Storing PDF files as binary objects in SQL Server, yes or no?
Asked Answered
S

6

25

I have to find a design decision for the following task:

I have a SQL Server database and it contains a table of orders. PDF documents will be uploaded by users through a simple file upload from a web page and assigned to an order. There is not more than one document per order (perhaps no document, never more than one). For this purpose a user opens a web page, enters an order number, gets the order displayed and clicks on an upload button. So I know to which order the uploaded document belongs to.

Now I am considering two options to store the documents on the web server:

1) Extend my table of orders by a varbinary(MAX) column and store the PDF document directly into that binary field.

2) Save the PDF file in a specific folder on disk and give it a unique name related to the order (for instance my order number which is a primary key in the database, or a GUID which I could store in an additional column of the order table). Perhaps I have to store the files in subfolders, one per month, and store the subfolder name into the order row in the database, to avoid getting too many thousand files in one folder.

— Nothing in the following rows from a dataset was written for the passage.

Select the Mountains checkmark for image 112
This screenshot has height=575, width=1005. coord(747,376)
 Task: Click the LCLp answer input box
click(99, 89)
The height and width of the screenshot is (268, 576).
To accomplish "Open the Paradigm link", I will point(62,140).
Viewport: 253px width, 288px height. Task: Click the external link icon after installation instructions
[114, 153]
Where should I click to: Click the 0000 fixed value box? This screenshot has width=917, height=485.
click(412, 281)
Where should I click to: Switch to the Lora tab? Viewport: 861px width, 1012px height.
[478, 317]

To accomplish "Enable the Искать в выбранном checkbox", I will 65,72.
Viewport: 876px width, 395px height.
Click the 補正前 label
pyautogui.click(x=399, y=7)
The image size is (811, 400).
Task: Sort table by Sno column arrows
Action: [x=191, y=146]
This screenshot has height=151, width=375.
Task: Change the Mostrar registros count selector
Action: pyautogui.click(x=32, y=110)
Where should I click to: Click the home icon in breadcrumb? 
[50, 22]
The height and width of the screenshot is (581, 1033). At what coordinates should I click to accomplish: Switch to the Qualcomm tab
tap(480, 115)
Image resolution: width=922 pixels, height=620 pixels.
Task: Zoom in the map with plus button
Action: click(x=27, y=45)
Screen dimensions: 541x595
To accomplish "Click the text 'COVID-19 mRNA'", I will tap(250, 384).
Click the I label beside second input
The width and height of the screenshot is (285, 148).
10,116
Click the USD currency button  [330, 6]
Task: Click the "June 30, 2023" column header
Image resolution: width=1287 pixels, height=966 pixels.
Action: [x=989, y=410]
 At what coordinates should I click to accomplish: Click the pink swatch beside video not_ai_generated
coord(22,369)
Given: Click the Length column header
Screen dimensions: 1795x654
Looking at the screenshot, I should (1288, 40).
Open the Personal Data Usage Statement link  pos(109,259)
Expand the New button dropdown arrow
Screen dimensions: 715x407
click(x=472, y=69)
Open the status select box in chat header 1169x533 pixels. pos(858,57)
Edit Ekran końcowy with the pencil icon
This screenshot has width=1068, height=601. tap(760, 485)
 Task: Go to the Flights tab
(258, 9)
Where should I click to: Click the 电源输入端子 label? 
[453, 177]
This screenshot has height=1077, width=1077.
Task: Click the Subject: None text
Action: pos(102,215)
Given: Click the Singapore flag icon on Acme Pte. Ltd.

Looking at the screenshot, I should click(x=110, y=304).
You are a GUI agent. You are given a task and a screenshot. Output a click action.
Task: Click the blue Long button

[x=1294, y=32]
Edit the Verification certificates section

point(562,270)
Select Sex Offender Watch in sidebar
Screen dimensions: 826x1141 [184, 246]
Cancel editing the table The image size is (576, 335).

After the PDF files are stored they can be downloaded and viewed via browser after entering the related order number.

I'm tending towards option (1) because the data management seems easier to me having all relevant data in one database. But I am a bit afraid that I could encounter performance issues over time since my database size will grow much faster than with solution (2). Around 90% or even 95% of the total database size would be made up only by those stored PDF files.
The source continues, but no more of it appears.